Exercise objective.
In the excerpt below on deploying with BitBucket hooks, copy word for word the passage that begins at the words "3. Pull from" and ends after the words "without a password.".

Excerpt to read.
• • • • •

Git is the one of the best version control system around, and bitbucket offers unlimited free private repos. What’s left is a simple way to deploy to your server every push.

The solution? BitBucket hooks.

Introduction to BitBucket hooks

BitBucket Hooks allow an easy way to trigger scripts after each push . The one we’re looking for today is a POST hook.

A POST hook sends a ‘payload’ of information related to the repository and the git commit, formatted in JSON, as a POST request to a URL we supply. (Instructions for setting up and example payload data by BitBucket).

So, go on and create a script with an obscure and un-guessable name (security through obscurity), for example, deploy-correcthorsebatterystapler.php. Next, make a POST hook on the repo of your choice to call said php script.

What does the deploy script do?

Our script will do four things:

  1. Parse the payload sent by Bitbucket servers.
  2. Check the payload data.
  3. Pull from the remote repository.
  4. Log results.

Note step 3 – Pulling from the remote repository. For that, we’ll need to create a SSH key so that our PHP user can access and modify the remote repo without a password.

Setting up SSH

Who am I?

First, we need to find out who the PHP user is. We could do that through a PHP script that executes whoami in the shell. Run this:

<?php echo exec('whoami'); ?>  

Depending on the configuration, you could get apache, www-data, or any other. My PHP user is www-data, and since I’m lazy, I’ll write the post using www-data.

Creating keys for www-data

For creating the keys, we basically need to:

  1. Access the shell as the www-data (Requires sudo).
  2. Create keys.
  3. Add BitBucket.org as host for that key in the config file.

• • • • •

Material.
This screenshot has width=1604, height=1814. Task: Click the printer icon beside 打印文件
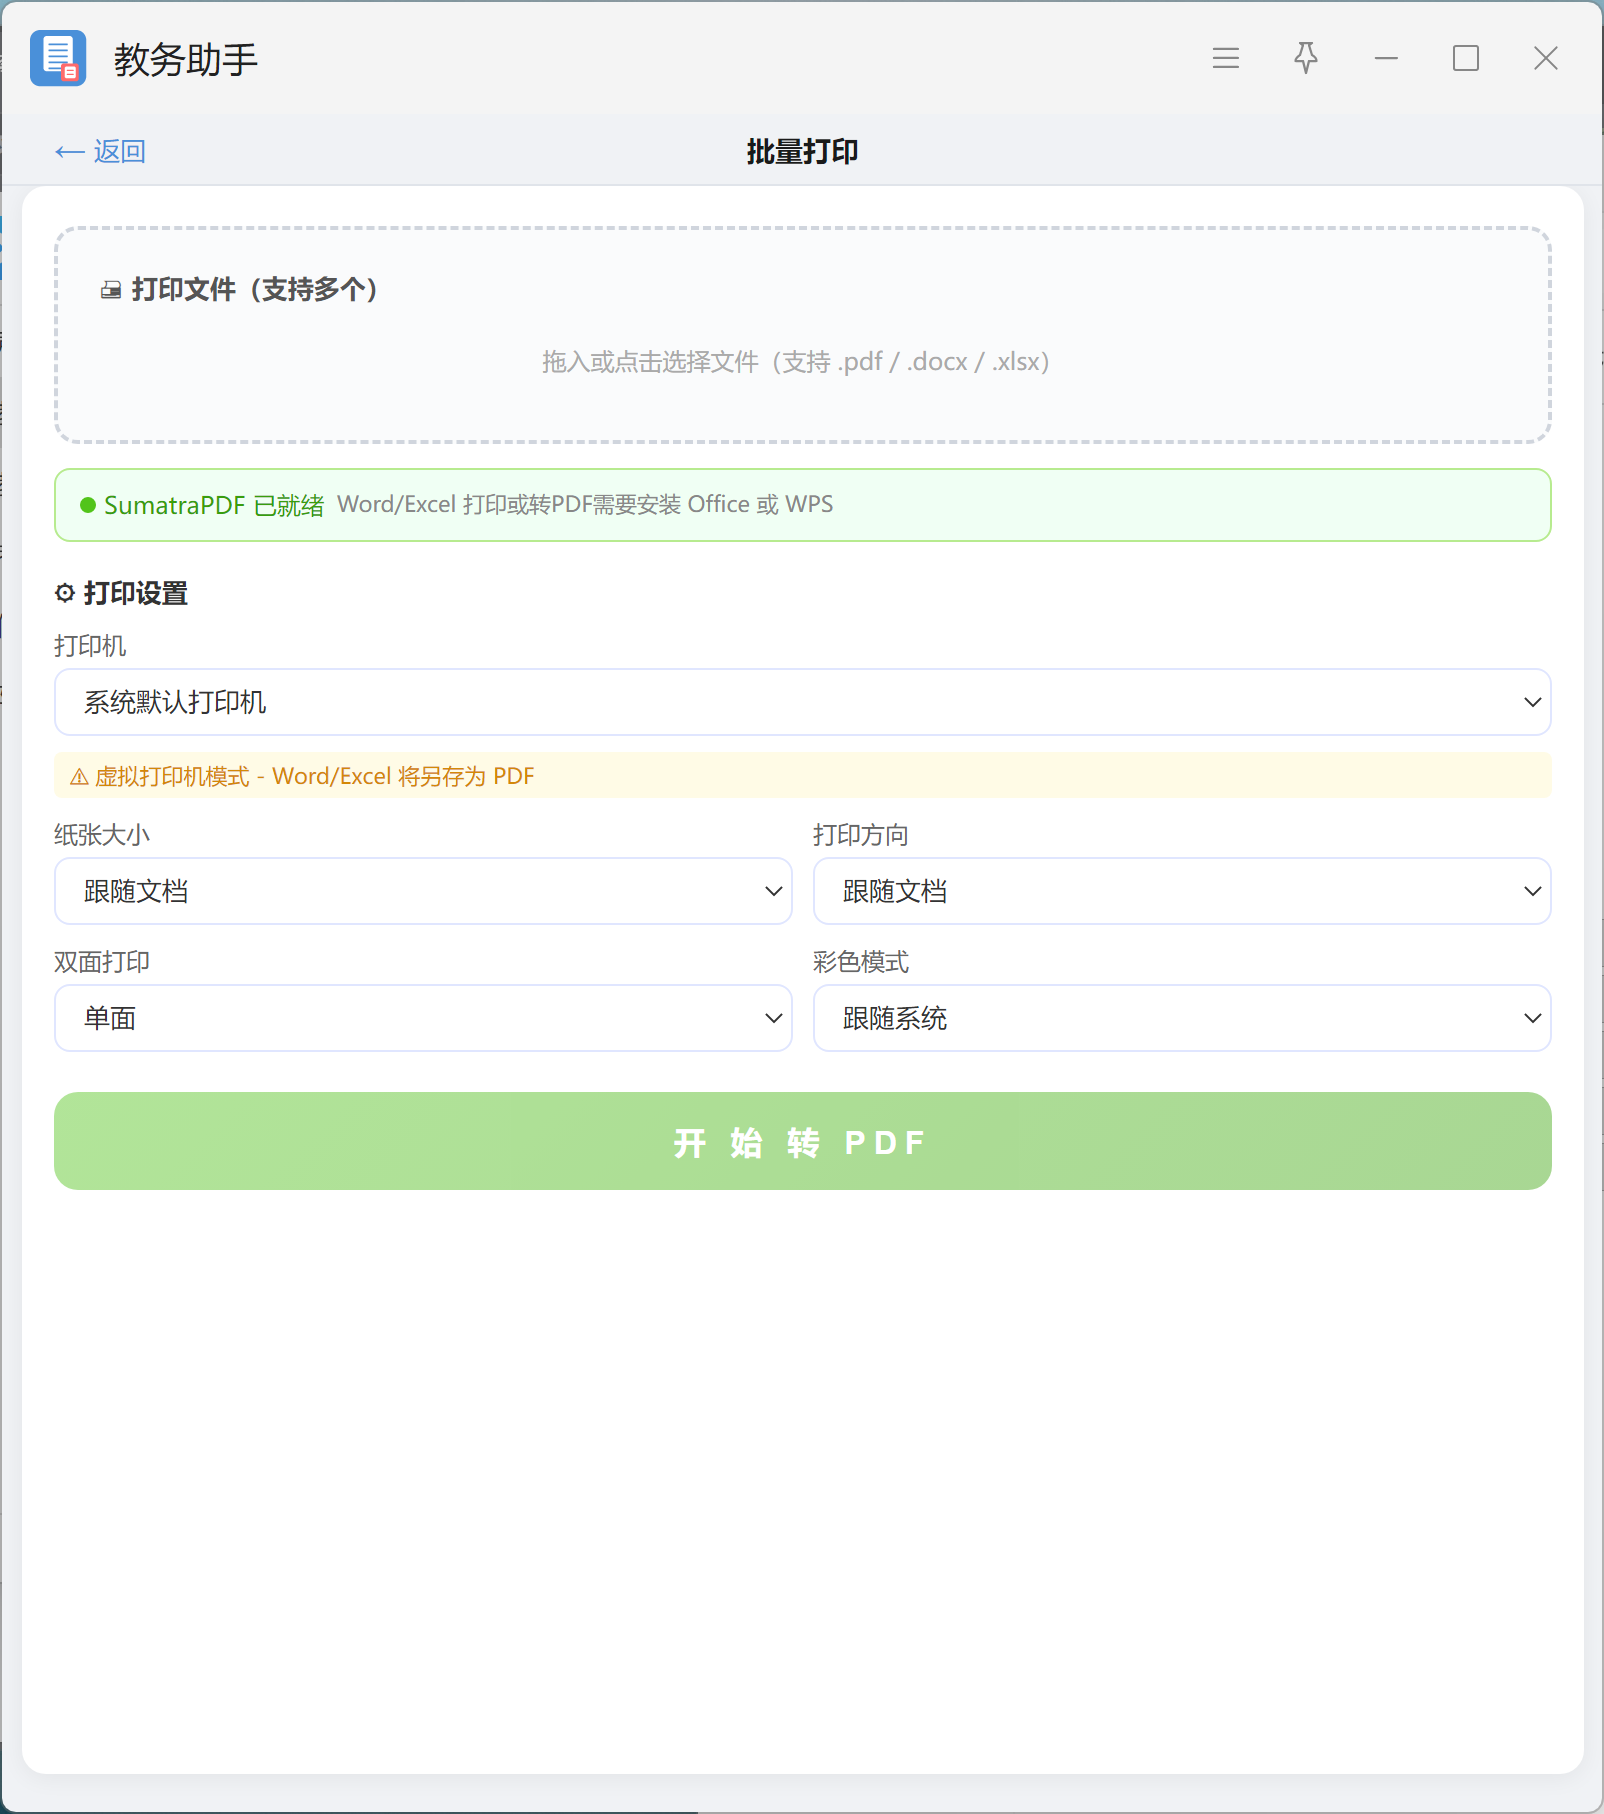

• • • • •

Exercise output.
3. Pull from the remote repository.
  4. Log results.

Note step 3 – Pulling from the remote repository. For that, we’ll need to create a SSH key so that our PHP user can access and modify the remote repo without a password.